Thieves' hands became clumps. Women who dared paint their nails had their fingers sliced by cleavers. Female adulterers took a bullet to the back of the head; unfaithful men were whipped to a bloody crisp. Murderers were executed, often by their victims' relatives, who then hung the limp bodies from goalposts. The most gruesome punishment of all was called walling, a particularly wretched form of savagery reserved for homosexuals, pedophiles and miscreants whom the Taliban considered the most vile. Buried alive under 15-foot piles of cinderblocks, the accused died slowly while 35,000 stood in the sports stadium and cheered.
I visited that stadium in early 2002, before the United States went to war with Afghanistan. Ghosts seemed to lurk behind the rotting barbwire, weeping over unimaginable crimes of humanity. The Taliban had been chased into the shadows, but its draconian form of extremist Islamic law, or Sharia, still contaminated the land. For nearly two decades, the Taliban banned sports and games, deeming them immoral and unlawful. Soccer, volleyball, kite-flying and even chess were prohibited, ostensibly because they might cause youth to miss some of their five daily prayers.

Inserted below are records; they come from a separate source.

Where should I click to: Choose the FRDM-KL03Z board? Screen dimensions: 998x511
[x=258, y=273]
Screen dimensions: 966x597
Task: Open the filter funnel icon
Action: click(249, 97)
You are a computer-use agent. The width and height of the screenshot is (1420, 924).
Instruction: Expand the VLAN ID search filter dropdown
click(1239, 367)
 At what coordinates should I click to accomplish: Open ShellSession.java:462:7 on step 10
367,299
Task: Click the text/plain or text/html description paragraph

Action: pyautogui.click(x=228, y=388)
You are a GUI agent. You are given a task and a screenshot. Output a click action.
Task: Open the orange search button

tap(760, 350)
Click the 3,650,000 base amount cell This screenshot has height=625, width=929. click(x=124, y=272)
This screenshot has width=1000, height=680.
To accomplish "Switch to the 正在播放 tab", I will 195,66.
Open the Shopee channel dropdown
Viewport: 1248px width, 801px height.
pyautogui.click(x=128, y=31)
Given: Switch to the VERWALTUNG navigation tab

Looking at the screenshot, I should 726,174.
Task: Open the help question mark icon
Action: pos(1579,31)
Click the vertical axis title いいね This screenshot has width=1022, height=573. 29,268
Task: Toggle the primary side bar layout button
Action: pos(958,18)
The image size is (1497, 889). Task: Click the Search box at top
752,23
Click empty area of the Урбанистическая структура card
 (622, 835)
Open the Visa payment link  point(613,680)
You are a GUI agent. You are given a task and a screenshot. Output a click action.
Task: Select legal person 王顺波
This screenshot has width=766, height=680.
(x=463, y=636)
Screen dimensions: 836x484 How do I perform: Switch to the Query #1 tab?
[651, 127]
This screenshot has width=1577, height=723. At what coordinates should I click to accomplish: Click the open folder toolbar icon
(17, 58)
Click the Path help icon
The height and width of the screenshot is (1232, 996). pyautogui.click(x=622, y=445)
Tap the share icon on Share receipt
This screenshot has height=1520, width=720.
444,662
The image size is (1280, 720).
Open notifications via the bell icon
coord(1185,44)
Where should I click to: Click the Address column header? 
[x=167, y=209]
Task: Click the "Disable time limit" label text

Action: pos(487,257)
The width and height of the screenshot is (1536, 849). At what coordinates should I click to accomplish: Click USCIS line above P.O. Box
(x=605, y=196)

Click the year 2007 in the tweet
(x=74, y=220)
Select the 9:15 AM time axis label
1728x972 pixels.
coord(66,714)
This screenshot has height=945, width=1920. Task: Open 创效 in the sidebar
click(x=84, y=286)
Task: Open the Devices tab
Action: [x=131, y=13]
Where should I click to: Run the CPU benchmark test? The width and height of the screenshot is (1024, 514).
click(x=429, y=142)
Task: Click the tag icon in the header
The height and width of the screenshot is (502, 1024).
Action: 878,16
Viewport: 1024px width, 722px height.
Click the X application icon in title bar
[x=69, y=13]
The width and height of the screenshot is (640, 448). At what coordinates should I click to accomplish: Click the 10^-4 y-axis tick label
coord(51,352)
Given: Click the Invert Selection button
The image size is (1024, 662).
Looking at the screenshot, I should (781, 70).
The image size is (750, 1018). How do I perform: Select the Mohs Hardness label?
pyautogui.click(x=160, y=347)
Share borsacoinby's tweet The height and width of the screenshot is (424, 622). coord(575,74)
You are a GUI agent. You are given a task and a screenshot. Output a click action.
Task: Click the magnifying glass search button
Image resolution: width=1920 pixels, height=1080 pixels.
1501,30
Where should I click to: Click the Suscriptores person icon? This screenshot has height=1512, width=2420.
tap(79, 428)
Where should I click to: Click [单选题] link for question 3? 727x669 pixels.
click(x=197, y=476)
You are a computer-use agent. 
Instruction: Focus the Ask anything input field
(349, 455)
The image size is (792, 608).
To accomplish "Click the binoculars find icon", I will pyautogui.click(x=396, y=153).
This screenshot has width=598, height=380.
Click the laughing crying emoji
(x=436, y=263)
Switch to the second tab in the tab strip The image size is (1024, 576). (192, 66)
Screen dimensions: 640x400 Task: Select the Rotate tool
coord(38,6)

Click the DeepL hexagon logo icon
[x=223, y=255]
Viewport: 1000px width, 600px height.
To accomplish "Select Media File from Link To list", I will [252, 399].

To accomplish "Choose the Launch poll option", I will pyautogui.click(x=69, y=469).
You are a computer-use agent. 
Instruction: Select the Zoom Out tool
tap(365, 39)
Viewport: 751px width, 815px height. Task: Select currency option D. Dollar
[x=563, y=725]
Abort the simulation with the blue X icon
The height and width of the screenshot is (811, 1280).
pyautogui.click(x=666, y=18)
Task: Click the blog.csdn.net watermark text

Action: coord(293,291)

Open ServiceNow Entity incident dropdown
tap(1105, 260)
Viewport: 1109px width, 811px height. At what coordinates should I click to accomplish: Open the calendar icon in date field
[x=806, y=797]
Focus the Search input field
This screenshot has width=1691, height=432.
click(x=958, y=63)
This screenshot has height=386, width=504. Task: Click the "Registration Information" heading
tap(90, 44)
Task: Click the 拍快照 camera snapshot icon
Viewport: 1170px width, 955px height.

Here are the Kabul fields now, alive with strong voices and happy feet carving divots in the fresh grass. They aren't the most precisely manicured pitches, and the feet aren't always graceful but, oh, those voices! They kick balls, release kites, stretch their boundaries. There might not be a more joyous sound in the world than the sound of healthy children playing sports.
Awista Ayub sensed the void long before most of us. Twenty-three years ago, her parents fled the Soviets' march into Afghanistan, immigrating to Connecticut rather than watching their homeland mutilated by yet another invading country. From her comfy confines in Waterbury, Ayub was raised on stories about an Afghanistan that no longer existed. But what was she to do? She stayed on an All-American path: playing tennis in high school, founding an ice hockey team at the University of Rochester, working toward a career as a research chemist.
Then came that horrible September morning, and nothing was the same. Hijacked planes flew into buildings, killing thousands. While a country mourned and prepped for war, Ayub realized she could change the world. Eventually she quit her job and focused on one little dot on the planet, a blade of grass, really. Soon the power of one became the Afghan Youth Sports Exchange (AYSE), and countless lives were saved.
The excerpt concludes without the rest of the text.